Well, yes… But of course in reality only a fraction of that £600m is actually being spent on cycling. The academic Rachel Aldred estimates it to be around 10% of the total LSTF pot, while Matt Turner has been compiling an LSTF spreadsheet which shows cycle spending to be, at best, around 30% of the total spend in the LSTF projects he’s examined so far. So Baker has included hundreds of millions of pounds of spending on projects that don’t involve cycling, at all, in his comparison between the two countries.
The more you examine this, the more and more dishonest it looks. Not only has Baker made a comparison between the total amount of money spent across Britain on cycling with the tiny percentage spend directly on cycling by Dutch central government, he’s even included a huge amount of spending that has nothing to do with cycling. Baker should, quite obviously, be comparing British spending specifically on cycling with the €410m spent per annum in the Netherlands.
It is also important to mention that this €410m total figure for the Netherlands does not even tell the whole story, as David Hembrow (in an update to an earlier post) explains. Total spending actually amounts to €487m, but even this doesn’t include spending on cycle parking, or on non-infrastructure measures, that have undoubtedly been included in Baker’s tallying up. Dutch officials estimate that spending on these measures is roughly equivalent to the €487m spent per annum on infrastructure.

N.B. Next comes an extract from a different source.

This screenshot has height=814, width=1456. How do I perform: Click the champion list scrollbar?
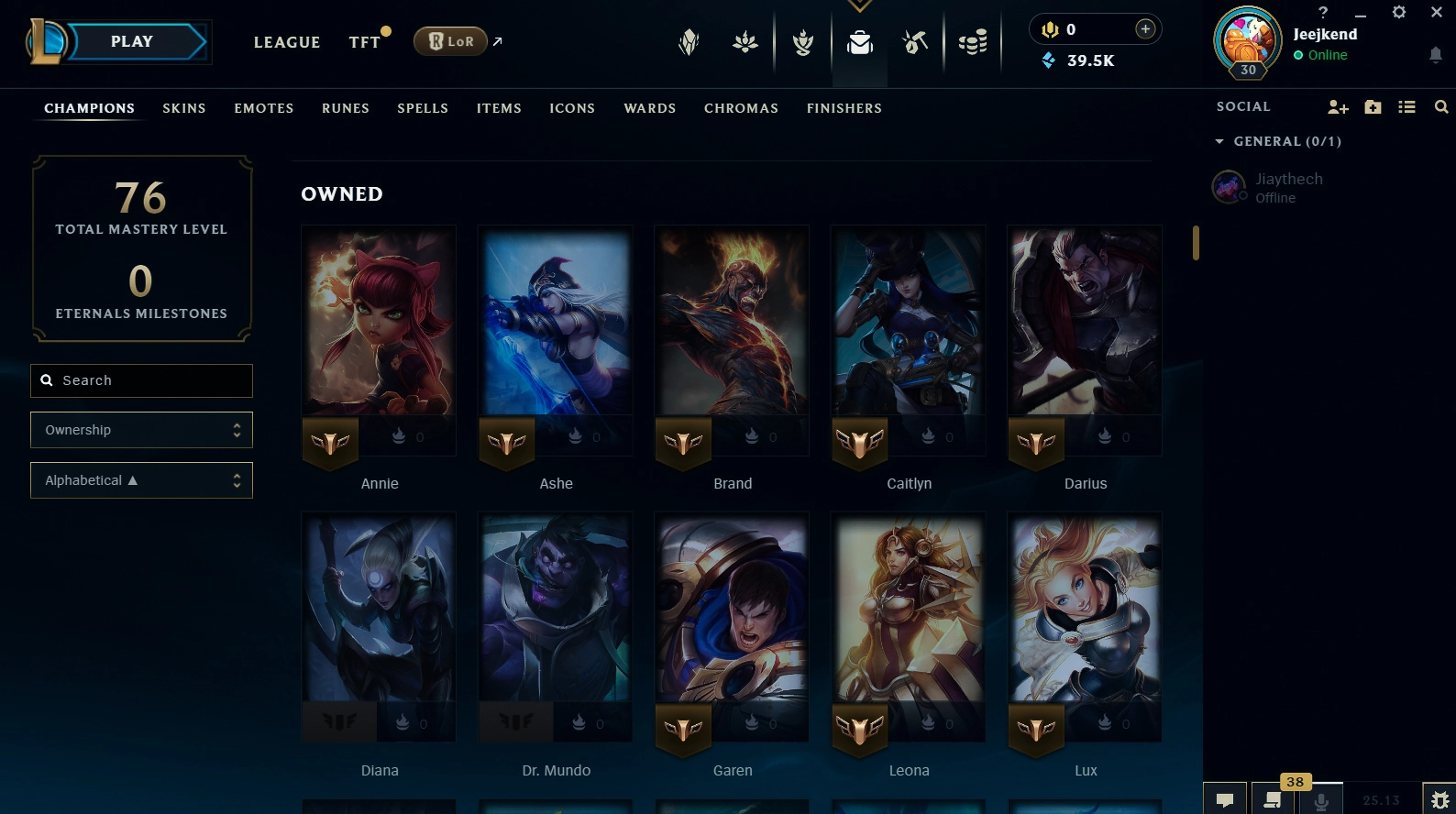click(1196, 243)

And beyond this, as David Hembrow notes, a huge amount of cycle spending in the Netherlands is actually invisible, coming as it does from other departments – ‘only where something exceptional is needed do the funds come from the cycling budget.’
So, all things considered, this is really quite an embarrassing attempt by Baker to suggest parity between the two countries. Britain is still spending a pitifully small amount on cycling.